Problem:
Write the lines from the one containing "Click pencil icon" through the one containing "Action: point(142,221)" as a JSON list of strings, one string per line and no blank lines.

(Data for locating words and elements)
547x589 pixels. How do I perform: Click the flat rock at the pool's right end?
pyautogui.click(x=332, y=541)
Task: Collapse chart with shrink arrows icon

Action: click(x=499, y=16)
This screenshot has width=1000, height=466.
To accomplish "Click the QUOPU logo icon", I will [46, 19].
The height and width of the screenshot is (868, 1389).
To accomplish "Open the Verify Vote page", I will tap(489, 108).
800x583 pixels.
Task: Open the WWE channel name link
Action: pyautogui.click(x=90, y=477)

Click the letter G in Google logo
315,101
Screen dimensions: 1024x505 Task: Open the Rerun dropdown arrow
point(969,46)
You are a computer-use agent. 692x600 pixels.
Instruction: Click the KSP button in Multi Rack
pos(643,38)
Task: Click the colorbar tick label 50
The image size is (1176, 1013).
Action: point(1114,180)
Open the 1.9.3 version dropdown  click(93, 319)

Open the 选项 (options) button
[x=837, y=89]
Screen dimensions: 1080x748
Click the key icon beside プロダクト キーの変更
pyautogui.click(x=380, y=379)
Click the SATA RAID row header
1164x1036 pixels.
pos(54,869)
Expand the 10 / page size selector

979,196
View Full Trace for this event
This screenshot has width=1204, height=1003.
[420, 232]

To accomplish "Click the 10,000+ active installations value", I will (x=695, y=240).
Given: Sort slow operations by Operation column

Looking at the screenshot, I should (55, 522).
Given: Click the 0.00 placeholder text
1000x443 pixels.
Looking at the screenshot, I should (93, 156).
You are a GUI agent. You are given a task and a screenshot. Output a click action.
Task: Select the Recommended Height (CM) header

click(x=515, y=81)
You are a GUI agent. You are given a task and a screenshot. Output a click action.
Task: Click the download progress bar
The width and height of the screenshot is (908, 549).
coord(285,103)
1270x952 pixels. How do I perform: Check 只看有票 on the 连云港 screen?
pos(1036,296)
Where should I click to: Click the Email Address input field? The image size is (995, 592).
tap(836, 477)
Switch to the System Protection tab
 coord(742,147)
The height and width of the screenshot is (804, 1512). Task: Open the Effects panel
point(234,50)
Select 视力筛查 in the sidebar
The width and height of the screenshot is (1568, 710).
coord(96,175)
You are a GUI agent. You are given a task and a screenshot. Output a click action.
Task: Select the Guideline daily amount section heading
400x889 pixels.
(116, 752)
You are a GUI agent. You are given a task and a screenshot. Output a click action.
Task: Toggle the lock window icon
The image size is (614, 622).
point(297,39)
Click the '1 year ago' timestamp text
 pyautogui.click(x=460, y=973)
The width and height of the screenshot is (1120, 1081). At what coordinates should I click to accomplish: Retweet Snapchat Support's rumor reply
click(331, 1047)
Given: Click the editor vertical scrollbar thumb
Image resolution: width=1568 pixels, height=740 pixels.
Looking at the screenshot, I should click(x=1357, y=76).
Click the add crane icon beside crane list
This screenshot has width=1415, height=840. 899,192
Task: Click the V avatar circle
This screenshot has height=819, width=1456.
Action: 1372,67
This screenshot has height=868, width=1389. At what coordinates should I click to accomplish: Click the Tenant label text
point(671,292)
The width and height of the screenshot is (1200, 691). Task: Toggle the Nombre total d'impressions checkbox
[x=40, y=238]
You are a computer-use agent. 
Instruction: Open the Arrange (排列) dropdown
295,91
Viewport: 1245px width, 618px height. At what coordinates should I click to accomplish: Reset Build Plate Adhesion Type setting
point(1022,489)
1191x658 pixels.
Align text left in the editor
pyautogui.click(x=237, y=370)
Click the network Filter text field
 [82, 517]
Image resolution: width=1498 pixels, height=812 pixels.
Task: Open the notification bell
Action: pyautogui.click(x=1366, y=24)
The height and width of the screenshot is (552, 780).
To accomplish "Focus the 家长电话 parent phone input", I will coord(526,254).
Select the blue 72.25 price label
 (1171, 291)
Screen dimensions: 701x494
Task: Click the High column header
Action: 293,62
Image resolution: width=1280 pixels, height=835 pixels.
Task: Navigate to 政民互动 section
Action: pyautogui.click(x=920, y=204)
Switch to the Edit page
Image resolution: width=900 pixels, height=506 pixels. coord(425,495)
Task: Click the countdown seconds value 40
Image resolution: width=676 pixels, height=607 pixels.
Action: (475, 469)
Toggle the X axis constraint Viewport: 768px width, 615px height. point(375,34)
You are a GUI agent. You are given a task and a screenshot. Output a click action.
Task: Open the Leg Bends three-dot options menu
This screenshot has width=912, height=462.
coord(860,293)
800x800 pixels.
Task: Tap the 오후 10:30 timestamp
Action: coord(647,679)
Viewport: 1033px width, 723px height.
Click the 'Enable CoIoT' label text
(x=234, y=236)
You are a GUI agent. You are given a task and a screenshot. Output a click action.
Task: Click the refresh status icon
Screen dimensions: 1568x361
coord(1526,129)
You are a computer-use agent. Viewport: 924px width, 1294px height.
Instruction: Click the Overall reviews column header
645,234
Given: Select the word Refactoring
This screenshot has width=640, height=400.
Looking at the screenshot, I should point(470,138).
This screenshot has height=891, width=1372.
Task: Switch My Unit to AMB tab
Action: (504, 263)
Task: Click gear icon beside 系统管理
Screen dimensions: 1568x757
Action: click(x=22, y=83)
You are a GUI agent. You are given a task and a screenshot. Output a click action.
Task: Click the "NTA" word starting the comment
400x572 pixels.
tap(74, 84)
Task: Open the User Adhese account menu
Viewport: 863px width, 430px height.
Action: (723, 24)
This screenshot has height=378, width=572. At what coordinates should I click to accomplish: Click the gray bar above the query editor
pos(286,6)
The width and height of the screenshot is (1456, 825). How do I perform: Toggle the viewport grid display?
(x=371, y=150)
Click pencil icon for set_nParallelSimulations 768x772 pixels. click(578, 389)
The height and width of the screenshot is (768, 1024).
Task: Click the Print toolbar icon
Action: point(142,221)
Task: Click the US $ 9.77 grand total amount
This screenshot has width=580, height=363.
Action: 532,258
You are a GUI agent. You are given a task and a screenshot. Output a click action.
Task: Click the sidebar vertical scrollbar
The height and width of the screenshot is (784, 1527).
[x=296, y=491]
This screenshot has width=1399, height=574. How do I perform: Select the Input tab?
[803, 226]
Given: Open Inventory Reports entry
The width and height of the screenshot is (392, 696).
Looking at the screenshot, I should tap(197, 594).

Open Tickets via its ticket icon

Task answer:
[
  "Click pencil icon for set_nParallelSimulations 768x772 pixels. click(578, 389)",
  "The height and width of the screenshot is (768, 1024).",
  "Task: Click the Print toolbar icon",
  "Action: point(142,221)"
]